This is the same person who compared President Obama to Hitler-- Editorial: 'Hitler' remark makes Broun irrelevant in D.C.:

Well, it's the fact that Obama has proposed an expansion of this country's national service effort, a call to community service aimed at boosting this country's security by working to improve its infrastructure, do a better job educating its citizens, and help those citizens stay healthy. An Obama campaign document readily available on the Web, "The Blueprint for Change: Barack Obama's Plan for America," offers up additional details on the president-elect's community service proposal.

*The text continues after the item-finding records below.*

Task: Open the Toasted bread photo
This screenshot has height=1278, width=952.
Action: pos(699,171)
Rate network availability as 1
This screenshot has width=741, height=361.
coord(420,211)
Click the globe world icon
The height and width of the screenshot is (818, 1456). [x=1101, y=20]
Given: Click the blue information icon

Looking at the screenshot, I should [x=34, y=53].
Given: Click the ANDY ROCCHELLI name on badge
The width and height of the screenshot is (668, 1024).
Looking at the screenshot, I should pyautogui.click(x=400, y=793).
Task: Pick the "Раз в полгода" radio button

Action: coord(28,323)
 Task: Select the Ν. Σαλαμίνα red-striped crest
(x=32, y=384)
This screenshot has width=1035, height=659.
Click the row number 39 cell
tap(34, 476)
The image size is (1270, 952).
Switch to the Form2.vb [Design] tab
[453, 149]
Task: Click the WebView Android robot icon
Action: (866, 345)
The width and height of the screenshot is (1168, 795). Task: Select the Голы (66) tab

For Broun, that plan somehow translates into, as he noted in a Tuesday story from the Associated Press, "exactly what Hitler did in Nazi Germany, and ... exactly what the Soviet Union did. When he's (Obama) proposing to have a national security force that's answering to him, that's as strong as the U.S. military, he's showing me signs of being Marxist."

Our congressman went on to say, "We can't be lulled into complacency. You have to remember that Adolf Hitler was elected in a democratic Germany. I'm not comparing him (Obama) to Adolf Hitler. What I'm saying is there is the potential of going down that road."

Congressman Broun was of course comparing Obama to Hitler, a comparison that his denial only served to reinforce. And then, Broun compounded his non-denial denial by subsequently offering a non-apology apology on an Augusta radio station, using the smarmy and ultimately meaningless line, "I apologize to anyone who has taken offense at that."